— WRITTEN TASK —
Copy out the lines between the line containing "Expand the Modalités dropdown arrow" and the line containing "click(x=1309, y=106)", inclusive, with no changes.
------------------------------
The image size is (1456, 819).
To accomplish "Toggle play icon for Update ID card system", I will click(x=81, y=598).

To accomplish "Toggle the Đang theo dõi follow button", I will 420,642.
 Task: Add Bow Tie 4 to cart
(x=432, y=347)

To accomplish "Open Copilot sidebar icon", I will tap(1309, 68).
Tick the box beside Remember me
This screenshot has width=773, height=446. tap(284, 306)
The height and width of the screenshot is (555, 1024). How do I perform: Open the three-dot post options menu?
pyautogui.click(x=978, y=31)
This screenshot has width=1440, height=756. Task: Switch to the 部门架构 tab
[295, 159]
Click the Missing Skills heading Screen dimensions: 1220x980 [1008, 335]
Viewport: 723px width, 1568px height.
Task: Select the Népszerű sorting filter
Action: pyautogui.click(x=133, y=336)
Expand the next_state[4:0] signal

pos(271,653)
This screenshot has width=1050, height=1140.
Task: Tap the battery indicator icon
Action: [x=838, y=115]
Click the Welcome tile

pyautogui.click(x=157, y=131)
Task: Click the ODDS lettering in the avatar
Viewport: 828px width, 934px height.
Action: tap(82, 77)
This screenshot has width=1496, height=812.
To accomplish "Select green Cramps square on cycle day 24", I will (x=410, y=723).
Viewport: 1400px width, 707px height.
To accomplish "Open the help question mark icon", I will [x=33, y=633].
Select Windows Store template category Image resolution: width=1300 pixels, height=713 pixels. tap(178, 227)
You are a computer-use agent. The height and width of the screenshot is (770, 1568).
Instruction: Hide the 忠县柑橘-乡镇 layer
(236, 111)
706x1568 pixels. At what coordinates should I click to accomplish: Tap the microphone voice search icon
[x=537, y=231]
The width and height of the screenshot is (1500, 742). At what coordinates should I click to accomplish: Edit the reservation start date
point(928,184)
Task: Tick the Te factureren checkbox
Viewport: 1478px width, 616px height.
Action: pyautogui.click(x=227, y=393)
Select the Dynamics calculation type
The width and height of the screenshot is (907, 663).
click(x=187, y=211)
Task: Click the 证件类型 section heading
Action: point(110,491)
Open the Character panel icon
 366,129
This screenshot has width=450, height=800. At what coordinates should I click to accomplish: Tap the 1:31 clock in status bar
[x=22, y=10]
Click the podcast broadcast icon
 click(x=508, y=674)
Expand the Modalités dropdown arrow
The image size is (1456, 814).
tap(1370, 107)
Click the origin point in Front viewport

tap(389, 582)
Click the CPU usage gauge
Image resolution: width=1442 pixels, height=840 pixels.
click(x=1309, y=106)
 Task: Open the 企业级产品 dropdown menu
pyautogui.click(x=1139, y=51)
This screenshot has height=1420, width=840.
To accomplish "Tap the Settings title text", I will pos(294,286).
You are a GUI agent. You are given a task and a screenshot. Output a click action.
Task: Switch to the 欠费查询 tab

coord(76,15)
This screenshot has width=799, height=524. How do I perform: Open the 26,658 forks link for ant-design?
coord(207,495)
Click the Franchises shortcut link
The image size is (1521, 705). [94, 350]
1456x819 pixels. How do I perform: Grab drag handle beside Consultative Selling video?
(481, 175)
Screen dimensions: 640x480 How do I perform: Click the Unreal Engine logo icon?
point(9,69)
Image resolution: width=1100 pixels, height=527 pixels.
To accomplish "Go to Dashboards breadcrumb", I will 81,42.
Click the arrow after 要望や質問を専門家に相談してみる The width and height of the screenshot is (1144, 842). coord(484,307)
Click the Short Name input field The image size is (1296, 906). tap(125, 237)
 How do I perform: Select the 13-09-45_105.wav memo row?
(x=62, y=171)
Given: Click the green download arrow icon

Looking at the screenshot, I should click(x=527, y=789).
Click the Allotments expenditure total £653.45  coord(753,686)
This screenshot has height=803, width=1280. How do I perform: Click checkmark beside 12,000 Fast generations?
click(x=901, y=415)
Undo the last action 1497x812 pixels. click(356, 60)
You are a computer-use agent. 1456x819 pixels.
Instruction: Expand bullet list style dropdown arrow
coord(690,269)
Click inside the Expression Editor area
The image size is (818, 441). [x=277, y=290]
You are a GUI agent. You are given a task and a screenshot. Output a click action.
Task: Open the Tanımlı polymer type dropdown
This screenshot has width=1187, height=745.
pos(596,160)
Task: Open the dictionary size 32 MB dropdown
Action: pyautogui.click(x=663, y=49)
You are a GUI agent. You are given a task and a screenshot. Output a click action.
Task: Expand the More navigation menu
------------------------------
— REPLY —
Expand the Modalités dropdown arrow
The image size is (1456, 814).
tap(1370, 107)
Click the origin point in Front viewport

tap(389, 582)
Click the CPU usage gauge
Image resolution: width=1442 pixels, height=840 pixels.
click(x=1309, y=106)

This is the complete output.